You can view a list of all local and remote user accounts that have logged into Citrix SD-WAN Center virtual machine at least once. Remote user accounts are authenticated through RADIUS or TACACS+ authentication servers. You can also add a new local user account to Citrix SD-WAN Center.
If a user-account is available on a remote authentication server but is never used to log on to Citrix SD-WAN Center, it is not displayed in the Users list.
To view user accounts in the SD-WAN Center web interface, navigate to Administration > User/Authentication Settings.
A list of user accounts appears in the Users section.
The following information is displayed:
- Name: The user name.
Type: The type of user account, it can be one of the following:
- Local: User accounts created and managed locally using the SD-WAN Center interface.
- RADIUS: Remote user accounts authenticated by the RADIUS server.
- TACACS+: Remote user accounts authenticated by the TACACS+ server.
Level: The following are three levels of account privilege:
- Admin: Admin account has administrative privileges. It has read-write access to all the sections.
- Guest: Guest account is a read-only account with access to Dashboard, Reporting, and Monitoring page.
Security Admin: A Security Administrator has the read-write access only for the Firewall and security related settings in Config Editor, while having read-only access to the remaining sections.
The administrator can create and export the configuration and the security administrator can import the configuration and make the security related changes as required. Only a security administrator can change or modify the security feature configuration.
NOTE: Security administrator has the authority to disable the write access to firewall for other users (Admin/Guest).
A notification bar appears to all the users after the security administrator changes the firewall write permission for any specific user. This notification is shown per user and hence each logged in user must acknowledge the warning for it to removed.
Network Admin: A Network Administrator doesn’t have access for the Firewall. The Network administrator has only read-write access to the Network settings, while having read-only access to the remaining sections.
The hosted firewall node is not available for network administrator. In this case, the network administrator must import a new configuration. Both network and security related settings maintain by the super administrator (Admin).

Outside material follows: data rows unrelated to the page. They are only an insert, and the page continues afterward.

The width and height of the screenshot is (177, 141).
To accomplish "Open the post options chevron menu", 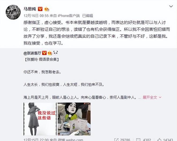I will pos(171,6).
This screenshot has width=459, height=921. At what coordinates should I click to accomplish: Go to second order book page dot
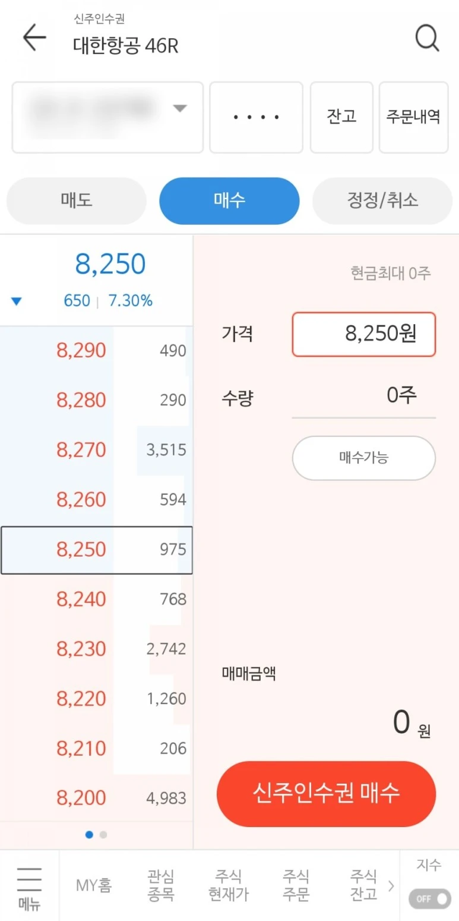(x=103, y=835)
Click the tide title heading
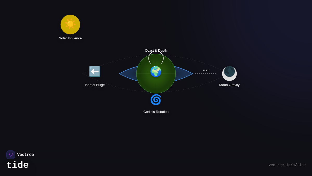Image resolution: width=312 pixels, height=176 pixels. point(17,165)
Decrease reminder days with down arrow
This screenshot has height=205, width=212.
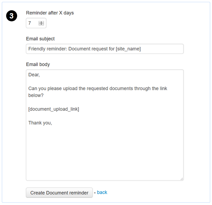coord(41,24)
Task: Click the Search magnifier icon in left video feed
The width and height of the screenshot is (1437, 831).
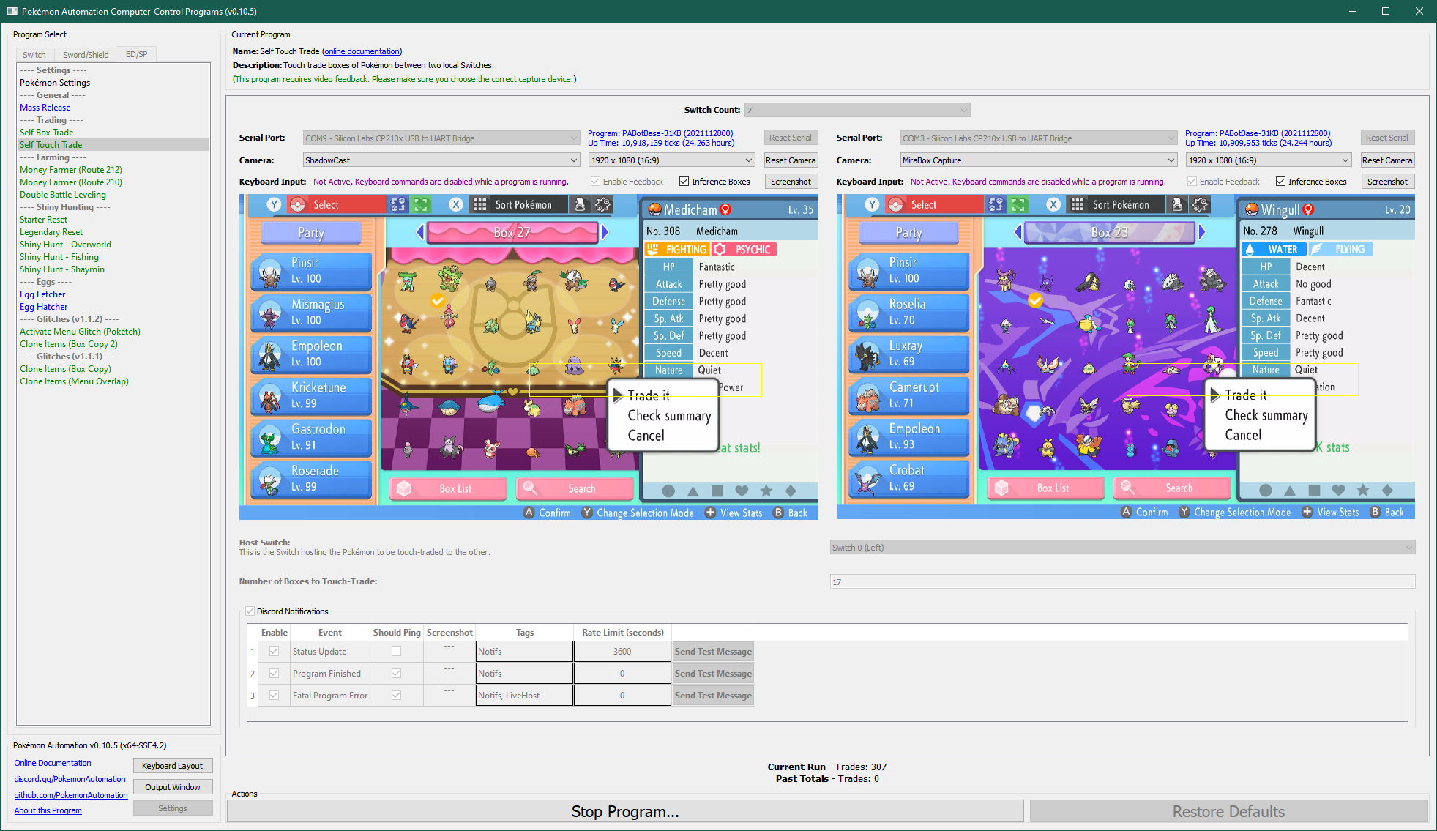Action: pos(531,488)
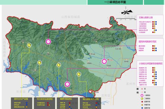165x109 pixels.
Task: Click the yellow marker linked to 青萝河旅游区
Action: coord(59,65)
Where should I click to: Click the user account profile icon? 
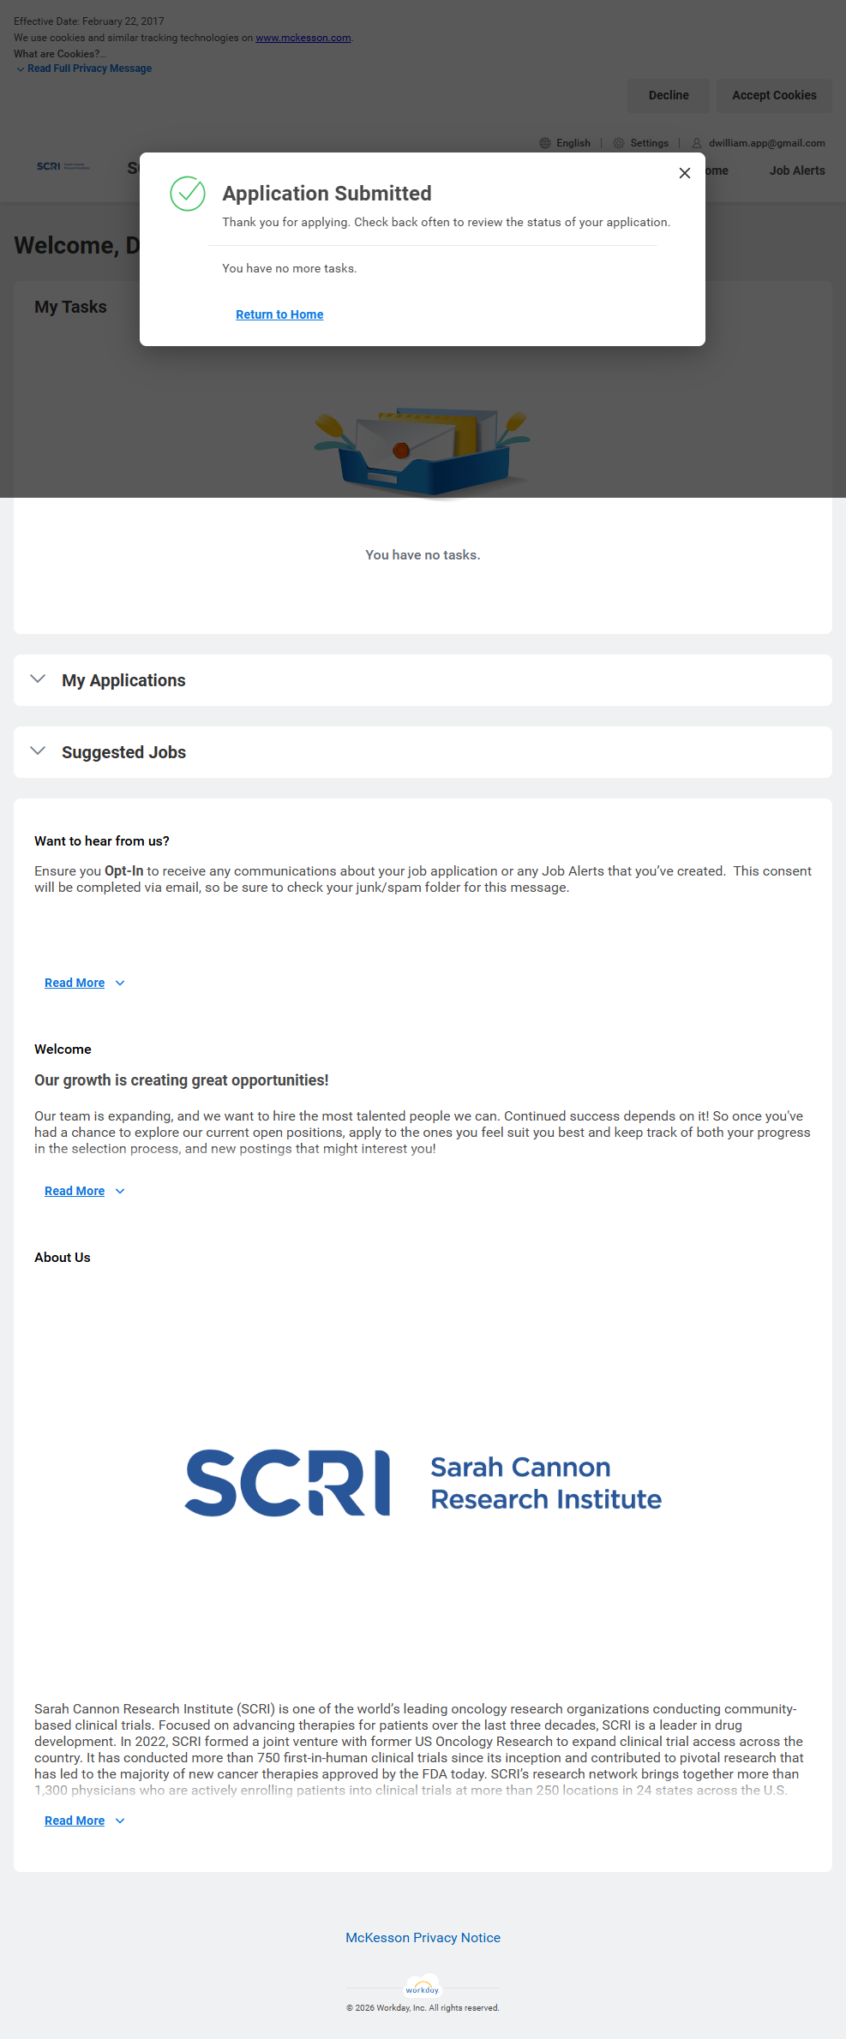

The Network and Security administrator can only make changes to the configuration but it can be applied on network only by the Super administrator (Admin).
A super administrator (admin) has the following privileges:
- Can export the configuration to the change management inbox to perform a configuration and software update to the network.
- Can also toggle the Read and Write access of the Network and Security Admins.
- Created: For local user accounts, the date the user account was created. For a remote user account, the date of the first login session.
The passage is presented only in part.